On August 6th 1991, Tim Berners-Lee, posted a summary of the World Wide Web concept in the alt.hypertext newsgroup.  It was a message that laid the groundwork for a new technology that revolutionized commerce and communication.   You might also want to blame the WWW for spam but, no, the first spam message was in 1978 when Gary Thuerk,  a marketing guy for Digital Equipment Corporation, annoyed 400 of the 2600 people on ARPAnet with an ALL CAPS message promoting a DEC seminar.

Back to the Web and more positive history; while at CERN, Berners-Lee had been researching a better method for physicists to share information, without having the same hardware and software.  

HyperText is a way to link and access information of various kinds as a web of nodes in which the user can browse at will. Potentially, HyperText provides a single user-interface to many large classes of stored information such as reports, notes, data-bases, computer documentation and on-line systems help. We propose the implementation of a simple scheme to incorporate several different servers of machine-stored information already available at CERN, including an analysis of the requirements for information access needs by experiments.

I had a BBS back then.  It was pretty insular.   He called it HyperText, and it became what you now see as HTTP:// in your web browser.

Here is his alt.hypertext posting, courtesy of Google:
The WWW project merges the techniques of information retrieval and hypertext to make an easy but powerful global information system.

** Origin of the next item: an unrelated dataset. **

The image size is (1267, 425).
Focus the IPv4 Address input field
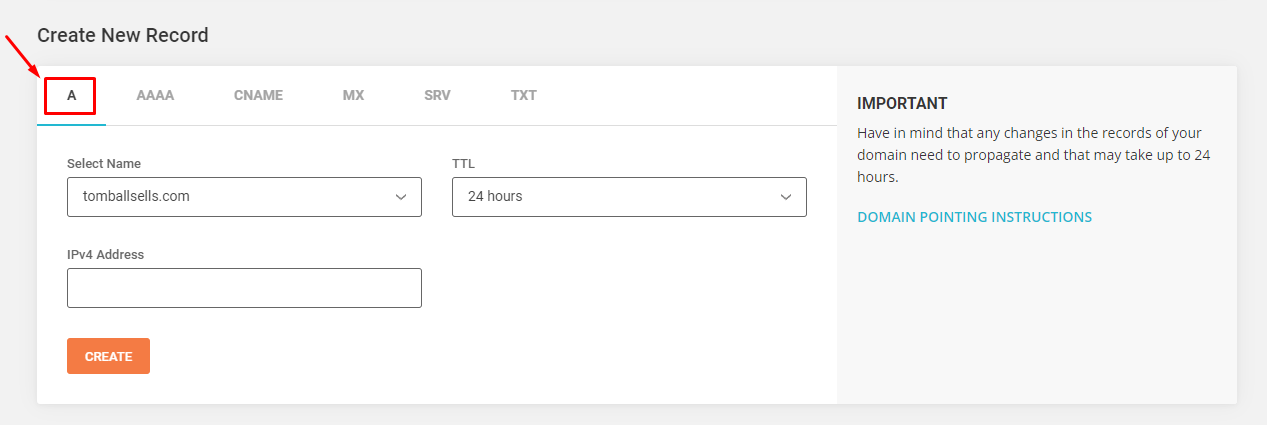(x=244, y=288)
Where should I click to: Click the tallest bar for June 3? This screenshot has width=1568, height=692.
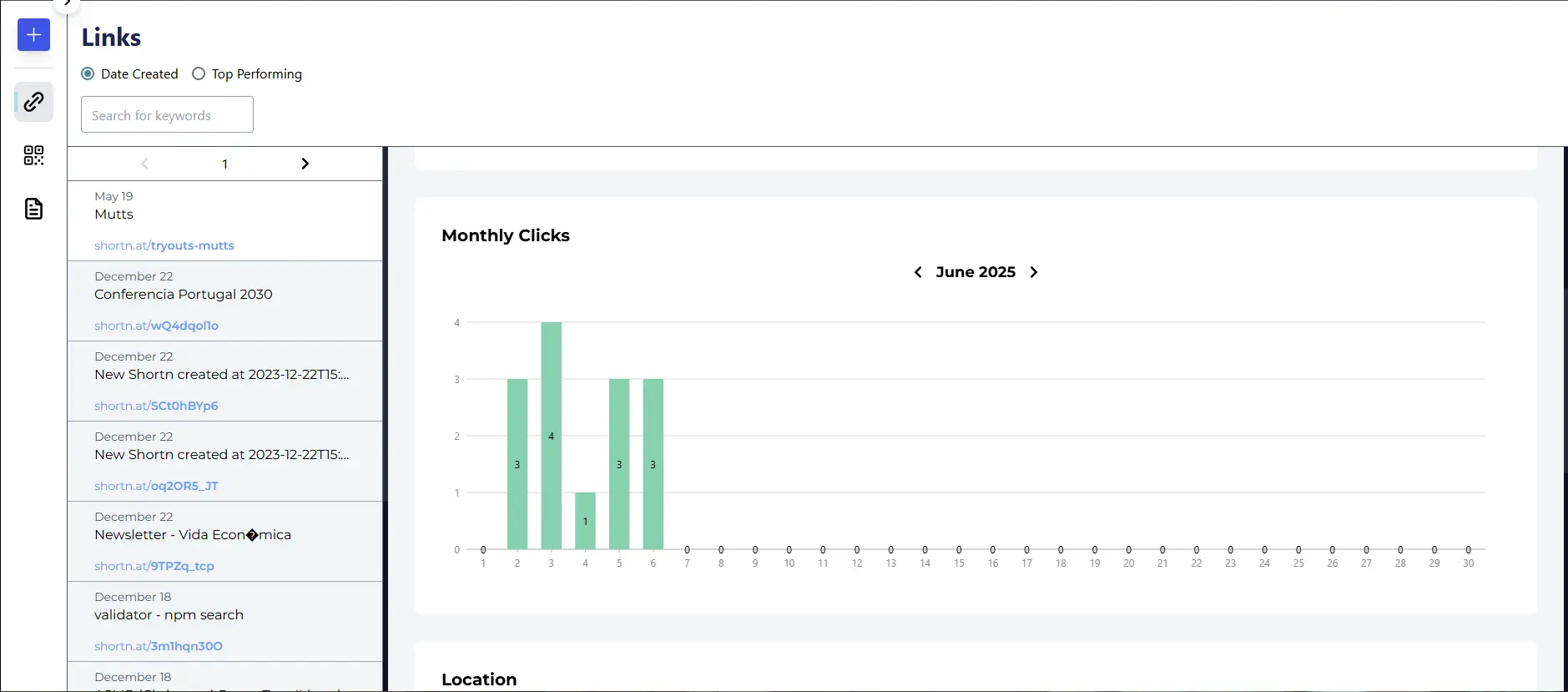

The project started with the philosophy that much academic information should be freely available to anyone. It aims to allow information sharing within internationally dispersed teams, and the dissemination of information by support groups.
The first browser ran on the NeXTStep operating system:



This is the first image posted to the Web, in 1992:


Yes, it is French parodic rock group Les Horribles Cernettes

By 1995, I had not only my own newsgroup but my own webpage which, in a precursor to blogging, was pretty much just about me.   It was basically a castle and an area outside the castle and by clicking on it you went to new sections where there were pictures, thoughts, downloads, etc.



Being free was instrumental in its success and it's one of the reasons why I think as time goes on we want to have all studies available for free, just like Berners-Lee wanted even then - not just pay-to-to-publish but free all the way around.  Baby steps.

Thanks, World Wide Web, for being 50% of the reason Science 2.0 is possible (the other half being people willing to read and write science this way) - enjoy the next 20 years.